Now, it seems the teams have had enough.
After spending most of the year defending their partnership with Renault, Red Bull team principal Christian Horner made it clear he was not happy with an eighth place and a retirement at the team's home race in Austria.
"The reliability is unacceptable, the performance is unacceptable and there needs to be change at Renault," Horner said, according to ESPN F1's Laurence Edmondson. "It can't continue like this. It's not good for Renault and it's not good for Red Bull. We need to work together as partners and there will not be another engine in the back of the car next year, but we want to be competitive and we want to run at the front, so these kinds of issues cannot and should not happen."
Red Bull will still be using Renault power units in 2015, mostly because the team does not want to become a customer of Ferrari or Mercedes, their two closest rivals. But there are rumours the team want to start building their own power units for 2016.

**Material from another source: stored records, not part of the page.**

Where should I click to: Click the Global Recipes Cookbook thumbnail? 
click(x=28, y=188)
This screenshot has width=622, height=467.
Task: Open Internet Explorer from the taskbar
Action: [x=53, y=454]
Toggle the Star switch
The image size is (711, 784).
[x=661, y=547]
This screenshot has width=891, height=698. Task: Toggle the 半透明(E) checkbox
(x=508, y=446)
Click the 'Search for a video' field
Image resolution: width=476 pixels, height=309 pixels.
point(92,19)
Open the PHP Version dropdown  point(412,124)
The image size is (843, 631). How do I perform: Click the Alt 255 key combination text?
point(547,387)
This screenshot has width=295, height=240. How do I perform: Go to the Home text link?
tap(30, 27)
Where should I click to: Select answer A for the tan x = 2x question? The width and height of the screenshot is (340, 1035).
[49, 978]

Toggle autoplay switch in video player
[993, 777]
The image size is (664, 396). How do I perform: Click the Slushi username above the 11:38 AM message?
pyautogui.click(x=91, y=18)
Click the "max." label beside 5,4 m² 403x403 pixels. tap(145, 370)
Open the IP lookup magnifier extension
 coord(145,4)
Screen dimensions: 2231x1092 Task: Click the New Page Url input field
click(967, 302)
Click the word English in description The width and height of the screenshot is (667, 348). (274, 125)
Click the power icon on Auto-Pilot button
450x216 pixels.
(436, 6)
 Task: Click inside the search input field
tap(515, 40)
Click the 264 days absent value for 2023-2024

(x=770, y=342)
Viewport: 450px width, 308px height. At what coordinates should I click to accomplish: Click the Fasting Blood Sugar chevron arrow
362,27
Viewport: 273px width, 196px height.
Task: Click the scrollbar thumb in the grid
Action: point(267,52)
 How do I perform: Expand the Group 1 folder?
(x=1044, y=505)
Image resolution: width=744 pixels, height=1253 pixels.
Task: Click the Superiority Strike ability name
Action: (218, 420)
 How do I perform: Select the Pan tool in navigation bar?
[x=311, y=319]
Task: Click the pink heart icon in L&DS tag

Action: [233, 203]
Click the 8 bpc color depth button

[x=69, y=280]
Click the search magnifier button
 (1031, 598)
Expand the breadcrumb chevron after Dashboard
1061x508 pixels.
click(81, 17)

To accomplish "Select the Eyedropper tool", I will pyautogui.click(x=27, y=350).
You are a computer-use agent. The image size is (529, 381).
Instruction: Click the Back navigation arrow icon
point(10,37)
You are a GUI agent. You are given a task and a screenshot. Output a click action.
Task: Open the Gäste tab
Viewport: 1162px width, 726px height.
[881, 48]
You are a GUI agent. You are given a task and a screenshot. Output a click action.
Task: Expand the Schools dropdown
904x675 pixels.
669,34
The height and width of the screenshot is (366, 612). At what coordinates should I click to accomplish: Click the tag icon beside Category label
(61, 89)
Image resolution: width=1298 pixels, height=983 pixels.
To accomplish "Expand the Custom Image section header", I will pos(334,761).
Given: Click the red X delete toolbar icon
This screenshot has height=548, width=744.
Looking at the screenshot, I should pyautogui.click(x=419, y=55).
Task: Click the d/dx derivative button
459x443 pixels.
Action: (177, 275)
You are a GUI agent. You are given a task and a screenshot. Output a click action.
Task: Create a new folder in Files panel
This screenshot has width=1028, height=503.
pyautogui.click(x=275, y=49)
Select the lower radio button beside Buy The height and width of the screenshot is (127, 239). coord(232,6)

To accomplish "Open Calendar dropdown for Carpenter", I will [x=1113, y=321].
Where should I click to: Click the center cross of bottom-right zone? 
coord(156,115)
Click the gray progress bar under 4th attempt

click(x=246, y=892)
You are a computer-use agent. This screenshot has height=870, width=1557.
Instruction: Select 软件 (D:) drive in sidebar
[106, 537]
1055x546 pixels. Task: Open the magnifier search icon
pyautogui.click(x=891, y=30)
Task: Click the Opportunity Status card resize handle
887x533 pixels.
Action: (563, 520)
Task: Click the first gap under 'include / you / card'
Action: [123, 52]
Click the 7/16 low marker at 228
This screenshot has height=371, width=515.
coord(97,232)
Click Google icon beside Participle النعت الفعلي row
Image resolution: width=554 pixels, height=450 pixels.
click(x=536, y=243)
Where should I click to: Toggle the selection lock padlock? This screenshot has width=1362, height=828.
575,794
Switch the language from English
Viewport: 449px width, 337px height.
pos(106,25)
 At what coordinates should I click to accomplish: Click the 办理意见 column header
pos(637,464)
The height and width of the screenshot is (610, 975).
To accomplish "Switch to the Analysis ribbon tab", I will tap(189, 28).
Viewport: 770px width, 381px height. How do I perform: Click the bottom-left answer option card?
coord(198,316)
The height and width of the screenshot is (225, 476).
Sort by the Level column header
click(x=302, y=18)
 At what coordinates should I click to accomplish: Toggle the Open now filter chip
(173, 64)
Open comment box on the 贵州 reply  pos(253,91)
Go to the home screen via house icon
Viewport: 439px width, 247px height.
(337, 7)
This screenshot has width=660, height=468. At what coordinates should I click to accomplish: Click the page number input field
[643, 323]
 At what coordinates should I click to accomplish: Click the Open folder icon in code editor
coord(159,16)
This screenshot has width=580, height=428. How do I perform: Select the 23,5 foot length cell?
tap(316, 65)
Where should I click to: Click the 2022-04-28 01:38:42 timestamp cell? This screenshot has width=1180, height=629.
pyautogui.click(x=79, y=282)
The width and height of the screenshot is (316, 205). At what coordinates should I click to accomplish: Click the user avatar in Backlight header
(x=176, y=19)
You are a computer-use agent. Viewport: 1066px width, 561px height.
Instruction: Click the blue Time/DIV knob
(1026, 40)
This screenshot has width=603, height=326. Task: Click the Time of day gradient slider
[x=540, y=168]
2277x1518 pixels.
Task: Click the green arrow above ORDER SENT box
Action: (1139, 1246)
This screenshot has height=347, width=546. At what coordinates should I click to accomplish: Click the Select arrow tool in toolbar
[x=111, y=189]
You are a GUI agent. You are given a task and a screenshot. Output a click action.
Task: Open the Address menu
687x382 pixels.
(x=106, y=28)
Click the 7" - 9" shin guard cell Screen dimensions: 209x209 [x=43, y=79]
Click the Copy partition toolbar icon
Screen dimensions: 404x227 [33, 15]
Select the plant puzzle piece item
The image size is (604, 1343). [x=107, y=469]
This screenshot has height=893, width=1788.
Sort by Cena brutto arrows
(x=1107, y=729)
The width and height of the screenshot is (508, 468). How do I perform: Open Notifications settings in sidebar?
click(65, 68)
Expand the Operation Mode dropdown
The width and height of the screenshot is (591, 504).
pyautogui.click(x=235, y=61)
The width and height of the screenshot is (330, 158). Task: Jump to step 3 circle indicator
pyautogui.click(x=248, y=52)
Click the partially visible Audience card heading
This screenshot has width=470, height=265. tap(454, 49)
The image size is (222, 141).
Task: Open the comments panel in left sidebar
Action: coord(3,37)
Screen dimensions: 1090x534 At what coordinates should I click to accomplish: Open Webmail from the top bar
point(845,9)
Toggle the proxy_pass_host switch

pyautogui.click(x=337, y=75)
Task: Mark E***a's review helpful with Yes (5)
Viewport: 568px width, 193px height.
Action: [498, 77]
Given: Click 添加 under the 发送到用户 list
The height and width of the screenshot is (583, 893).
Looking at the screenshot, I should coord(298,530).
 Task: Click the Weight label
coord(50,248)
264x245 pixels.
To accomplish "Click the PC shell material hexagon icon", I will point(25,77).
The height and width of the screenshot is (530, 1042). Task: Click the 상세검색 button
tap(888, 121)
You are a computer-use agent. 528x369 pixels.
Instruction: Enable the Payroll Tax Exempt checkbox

"If we don't see a possibility to be on a same level with Mercedes then we will have to look for alternatives," Red Bull advisor Helmut Marko told Sky F1's Martin Brundle at the Austrian Grand Prix.
Longtime F1 journalist Joe Saward, whose sources are as good as anyone's, wrote on his personal blog, Joe Blogs F1, that, "The next thing for [Red Bull owner Dietrich] Mateschitz will be to set up a cluster for the motorsport industry in Styria by building his own engines there… Don’t think I’m joking, by the way, Mateschitz is a free thinker, who puts his money where his mouth is."
If that is the case, sister team Toro Rosso would certainly leave Renault to use the in-house power units as well.
And now, according to Adam Cooper, another veteran F1 writer, Lotus could be set to switch to Mercedes power for next season, replacing McLaren, who are rekindling their partnership with Honda.
That is the most likely of all the possible changes, as Saward also reported that, despite being the least reliable power unit on the grid, Renault is also the most expensive. Meanwhile, the high-powered Mercedes engine is the cheapest for customers.
Development of the power units (other than for increased reliability) is frozen during the season, so Renault's ability to close the gap to Mercedes is limited. And even in the offseason, they will be starting from well behind their rivals and will have difficulty catching up.
This will not please Red Bull, who have probably produced the best chassis on the grid, but cannot overcome the power deficiency to Mercedes.
Whether they stay with Renault, build their own power units, or convince a new manufacturer to join the sport, Red Bull will want to ensure they are the clear No. 1 team with their supplier of choice.
Meanwhile, with a Mercedes engine deal, Lotus could immediately vault back up the grid in 2015, after struggling for most of this year.
At best, Renault's future is cloudy. If they can recover sufficiently that Red Bull are regularly challenging Mercedes in 2015, that partnership will likely continue—after all, it has been a pretty successful partnership, with Renault-powered Bulls taking the last four Drivers' and Constructors' titles.
If not, Renault could find themselves with only one or two back-marker customers—certainly not enough to make their involvement in the sport worthwhile.
For now, though, Renault and their customers just need to ride out the storm that seems to have reached a climax in Austria...and remember that they have the only power unit other than Mercedes to record a grand prix victory this season, just three weeks ago in Canada.